Он испытывал какое-то внутреннее неудобство и стыд, вспоминая пережитое, но искать весомых самооправданий у него не было ни времени, ни охоты, и он мысленно отмахнулся от всего этого, конфузливо покряхтел, со злостью сказал про себя: «Эка беда-то какая, что помолился немножко, да и помолился-то самую малость… Небось нужда заставит, еще и не такое коленце выкинешь! Смерть-то, она — не родная тетка, она, стерва, всем одинаково страшна — и партийному, и беспартийному, и всякому иному прочему человеку…»
Артиллерия противника снова перенесла огонь на передний край, но теперь Звягинцев уже не с прежней обостренной чувствительностью воспринимал все происходившее вокруг него: и вражеский огонь не казался ему таким сокрушающим, да и снаряды месили землю не только возле его окопа, как представлялось ему раньше, а с немецкой аккуратностью окаймляли всю ломаную линию обороны…
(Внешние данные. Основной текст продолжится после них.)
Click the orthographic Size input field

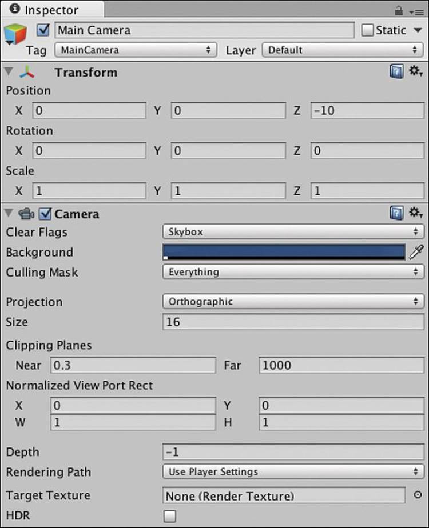point(293,322)
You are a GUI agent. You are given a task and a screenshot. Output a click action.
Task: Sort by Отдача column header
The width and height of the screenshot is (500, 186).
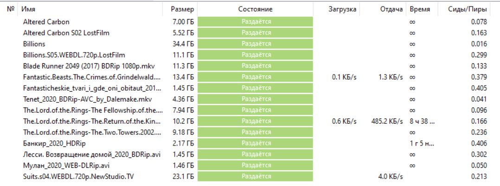391,9
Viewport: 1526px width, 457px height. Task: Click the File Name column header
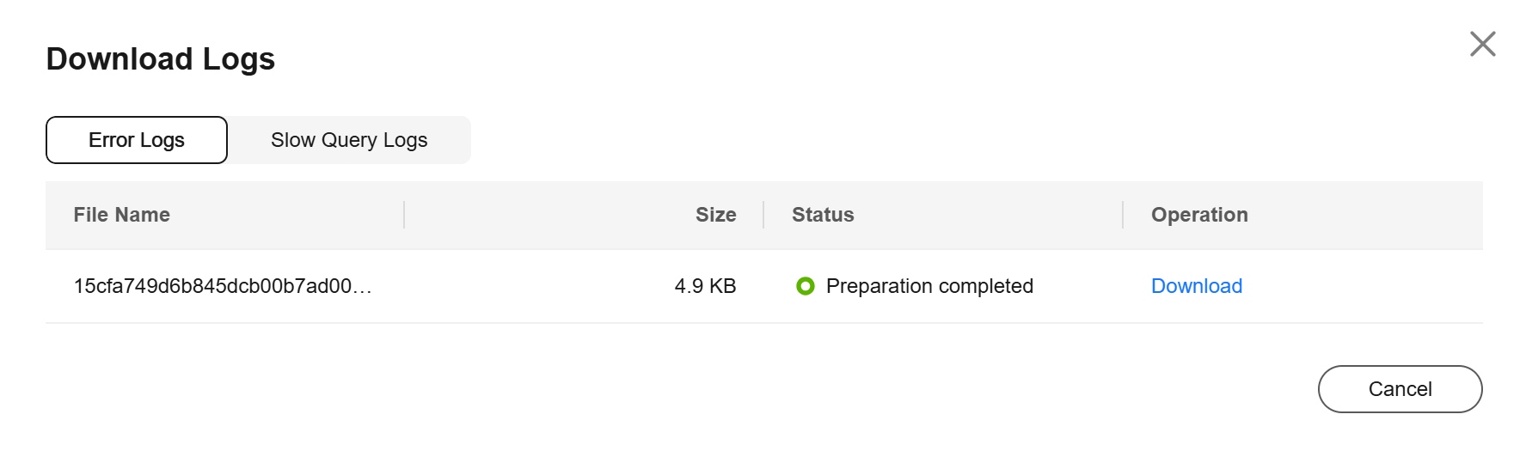pyautogui.click(x=122, y=215)
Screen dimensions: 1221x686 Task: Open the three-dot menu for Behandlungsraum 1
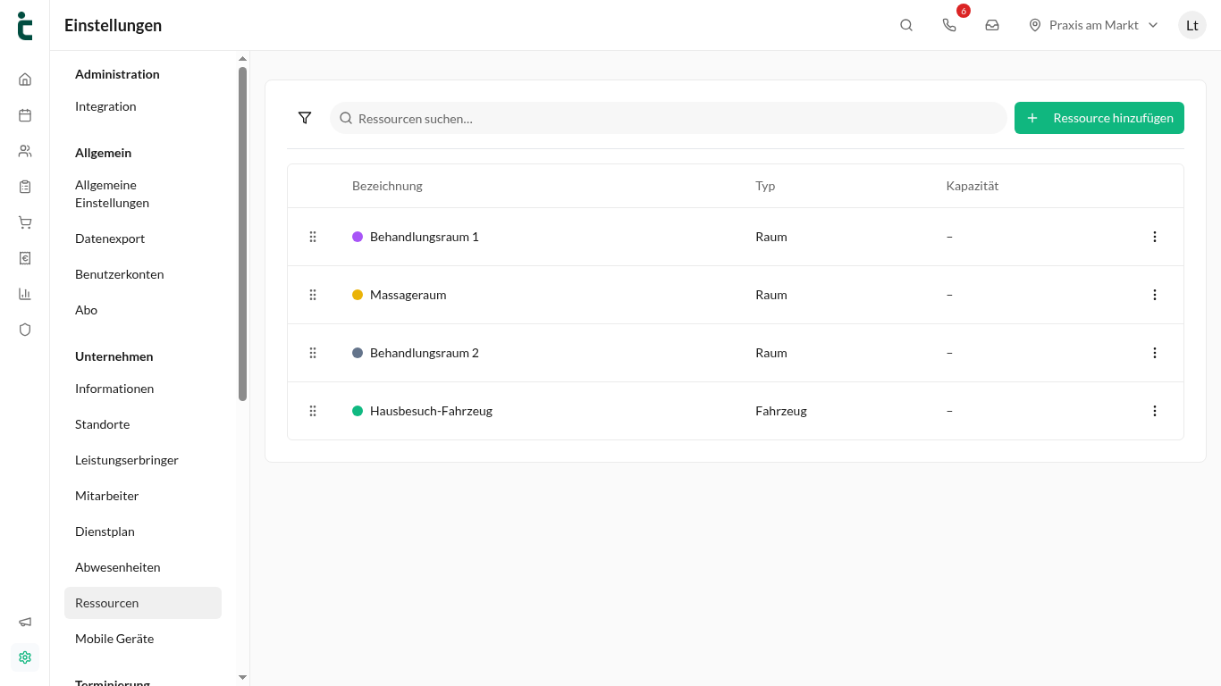click(x=1155, y=237)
Следуя за огневым валом, немецкая пехота приближалась к окопам. Солдаты шли спорым шагом, во весь рост. Танки били из пушек с ходу и с коротких остановок, но ответный орудийный огонь по ним, как заметил Звягинцев, стал значительно слабее. Тогда на помощь пришла наша тяжелая артиллерия. Далеко за Доном прокатился счетверенный глухой гром, снаряды с тяжким, шепелявым шелестом и подвыванием высоко над окопами прочертили в воздухе невидимые дуги, и разом впереди немецкой цепи вымахнули громадные, черные, расщепленные вверху столбы земли. Танки рванулись вперед, спеша выйти из зоны обстрела. Не поспевая за ними, бегом двинулась и немецкая пехота.
С замирающим сердцем Звягинцев следил за тем, как, падая и шарахаясь от разрывов, обтекая воронки, быстро приближались расчлененные, скупо редеющие группы вражеских солдат. Многие из них на бегу уже строчили из автоматов… И вдруг ожил до этого таившийся в молчании наш передний край! Казалось бы, что все живое здесь давно уже сметено и сровнено с землей огнем вражеских батарей, но уцелевшие огневые точки дружно вступили в дело, и по немецкой пехоте хлестнул косой смертельный ливень пулеметного огня. Немцы залегли, однако, немного погодя, снова двинулись короткими перебежками на сближение.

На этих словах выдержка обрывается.